# EST vs non-EST



## riderjot

New to snowboarding.. looking for some input on EST vs non-EST bindings.

I've been searching around and can't seem to understand what the difference is between an EST and non-EST binding. Is there a really big difference?

Basically if I were to buy a board, how would I know if it supports EST or not... 

Newb question, I know :dunno:


----------



## PATKOUG

riderjot said:


> New to snowboarding.. looking for some input on EST vs non-EST bindings.
> 
> I've been searching around and can't seem to understand what the difference is between an EST and non-EST binding. Is there a really big difference?
> 
> Basically if I were to buy a board, how would I know if it supports EST or not...
> 
> Newb question, I know :dunno:


If you just visited a snowboard shop in-person and talked to the employees--they could/should/would SHOW you the difference between:

regular 4- (and 3-) hole boards,
regular/traditional/disc-type bindings,
Burton ICS/Channel/2-hole Boards,
and Burton EST (2-hole) Bindings.

But basically:

Burton EST (2/hole) Bindings ONLY work on/with Burton ICS/Channel/2-hole Boards.

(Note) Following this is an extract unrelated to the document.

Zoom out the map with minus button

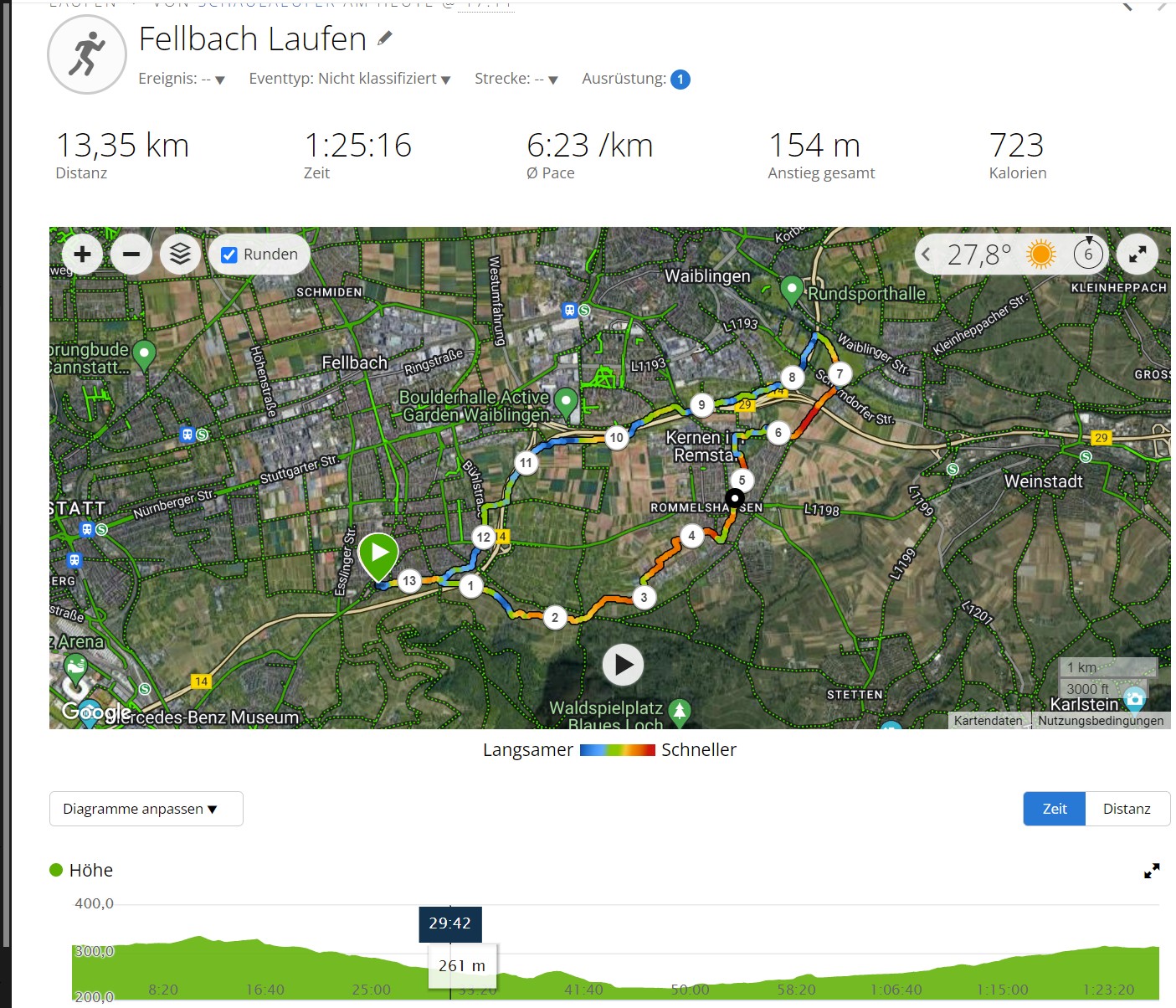pyautogui.click(x=131, y=254)
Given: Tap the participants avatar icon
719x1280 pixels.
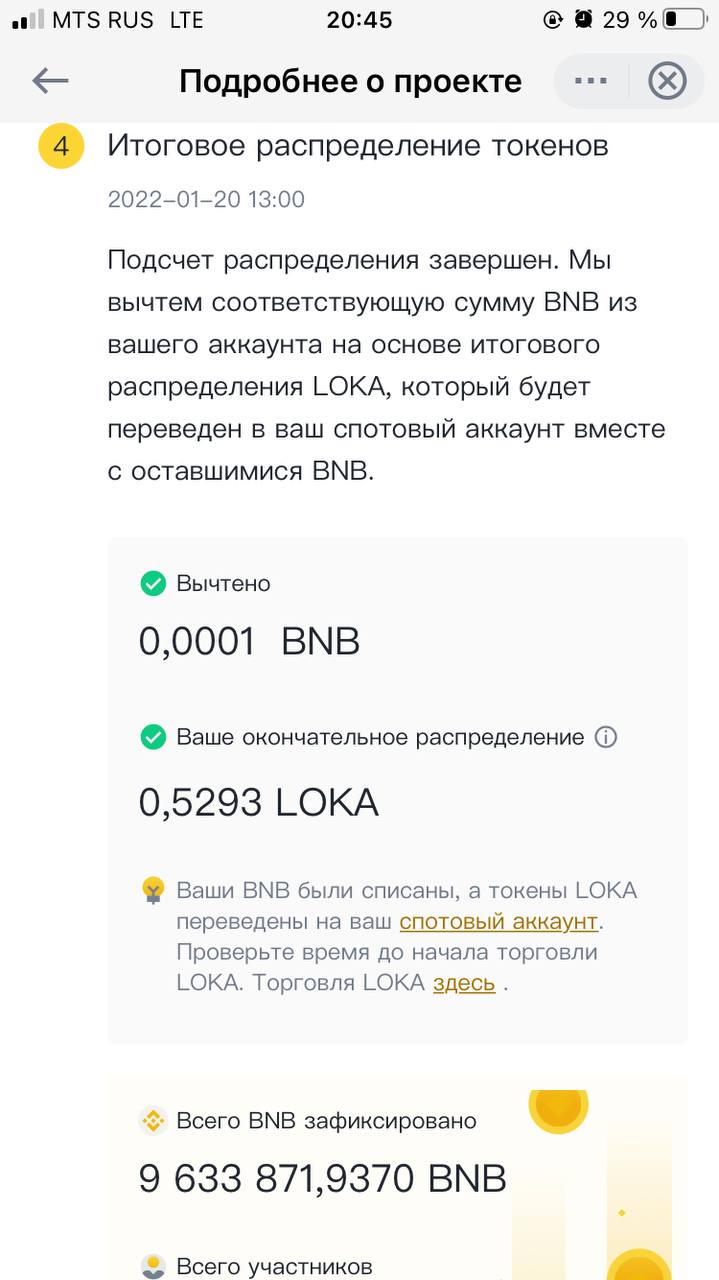Looking at the screenshot, I should click(x=153, y=1266).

Therefore Burton EST (2-hole) Bindings are completely USELESS if you don't have a Burton ICS/Channel/2-hole Board to use them on/with.

Burton EST (2-hole) Bindings are designed/constructed specifically/exclusively for use on/with Burton ICS/Channel/2-hole Boards and are therefore unique in that respect.

Most snowboards use the industry standard 4-hole binding mounting insert pattern. 

Most bindings utilize a (relatively solid) baseplate design with a mounting disc that is 4-hole compatible. Sometimes 4-hole discs are also 3-hole compatible or, if available, the 4-hole discs can be substituted for 3-hole compatible discs.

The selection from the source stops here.